- YOUR TASK -
Please retype the data in full, exactly as given.
┌──
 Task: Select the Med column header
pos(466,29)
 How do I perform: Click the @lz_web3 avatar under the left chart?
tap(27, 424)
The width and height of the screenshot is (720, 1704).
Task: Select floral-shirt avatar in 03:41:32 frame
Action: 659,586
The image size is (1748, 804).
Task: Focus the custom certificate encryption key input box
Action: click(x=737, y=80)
└──
- ANSWER TO THE PROBLEM -
 Task: Select the Med column header
pos(466,29)
 How do I perform: Click the @lz_web3 avatar under the left chart?
tap(27, 424)
The width and height of the screenshot is (720, 1704).
Task: Select floral-shirt avatar in 03:41:32 frame
Action: 659,586
The image size is (1748, 804).
Task: Focus the custom certificate encryption key input box
Action: click(x=737, y=80)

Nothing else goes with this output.